Advocates of sustainable investing say they are disappointed that many organizations professing support for environmental goals have done so little.

“You’d think the first movers would be the universities and the foundations, but there’s been little movement there,” said Paul Hawken, a former owner of the Smith & Hawken garden retail chain and founder of the Natural Capital Institute, which tracks sustainable investing in the United States. “You see solar panels on the libraries, but you don’t see them in the portfolio.”

There is no requirement for foundations or pension funds to publicly list investments. In the interest of focusing investment decisions on achieving the greatest return, many foundations and universities have erected a wall between their investing arms and their donations for good works.
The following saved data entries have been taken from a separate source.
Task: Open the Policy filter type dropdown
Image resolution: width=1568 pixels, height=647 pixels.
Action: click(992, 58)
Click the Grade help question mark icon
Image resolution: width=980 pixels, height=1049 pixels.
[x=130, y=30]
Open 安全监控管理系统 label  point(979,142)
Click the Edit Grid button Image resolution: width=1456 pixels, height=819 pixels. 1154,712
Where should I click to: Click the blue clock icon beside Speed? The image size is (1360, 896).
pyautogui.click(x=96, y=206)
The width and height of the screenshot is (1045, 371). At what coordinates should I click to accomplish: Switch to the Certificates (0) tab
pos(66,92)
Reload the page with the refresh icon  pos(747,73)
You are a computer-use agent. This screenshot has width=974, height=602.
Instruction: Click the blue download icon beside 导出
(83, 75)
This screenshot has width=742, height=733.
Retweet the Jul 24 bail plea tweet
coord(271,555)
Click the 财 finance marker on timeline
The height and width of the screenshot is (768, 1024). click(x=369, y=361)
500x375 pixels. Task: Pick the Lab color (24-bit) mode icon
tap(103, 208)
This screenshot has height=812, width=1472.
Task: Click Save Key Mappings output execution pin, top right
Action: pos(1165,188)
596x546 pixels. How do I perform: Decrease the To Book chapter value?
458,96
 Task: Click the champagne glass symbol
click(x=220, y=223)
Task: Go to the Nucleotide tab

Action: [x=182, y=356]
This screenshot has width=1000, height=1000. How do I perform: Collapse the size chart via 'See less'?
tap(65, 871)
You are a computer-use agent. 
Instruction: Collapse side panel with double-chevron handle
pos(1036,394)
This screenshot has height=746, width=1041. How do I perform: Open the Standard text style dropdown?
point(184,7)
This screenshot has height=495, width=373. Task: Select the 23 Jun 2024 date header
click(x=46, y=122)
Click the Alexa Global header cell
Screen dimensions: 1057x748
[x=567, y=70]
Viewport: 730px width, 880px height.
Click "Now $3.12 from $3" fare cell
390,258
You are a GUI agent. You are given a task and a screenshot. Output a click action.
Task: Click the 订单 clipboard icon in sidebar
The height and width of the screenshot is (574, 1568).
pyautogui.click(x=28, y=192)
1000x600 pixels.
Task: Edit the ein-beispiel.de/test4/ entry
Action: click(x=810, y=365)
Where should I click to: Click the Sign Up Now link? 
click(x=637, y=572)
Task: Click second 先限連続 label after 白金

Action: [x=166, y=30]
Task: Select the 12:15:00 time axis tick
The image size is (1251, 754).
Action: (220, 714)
When asked about sustainable investing, Amy Fritsch of the Bill and Melinda Gates Foundation said, “We have a two-entity structure.” The foundation, the richest in the world, distributes money and grants for projects separately from the management of its investment portfolio, which is run by a group called BGI, which did not return telephone calls.

Josh Poupore, a spokesman for Harvard, said the university was “doing so much across the board to promote sustainability on campus” but “unfortunately can’t talk about what we’re doing in investments.”

The United Nations pension fund did not return more than half a dozen calls seeking comment.

Foundations and pension funds often have an obligation to maximize returns. They say they fear lower returns on green investments.

But pension fund pioneers in the field say the two goals are not necessarily incompatible.

“We have the same return expectations as from our conventional investments,” said Jack Ehnes, the chief executive of Calsters, which has a billion-dollar sustainability investment program. “We are using our portfolio as leverage to tackle climate change.”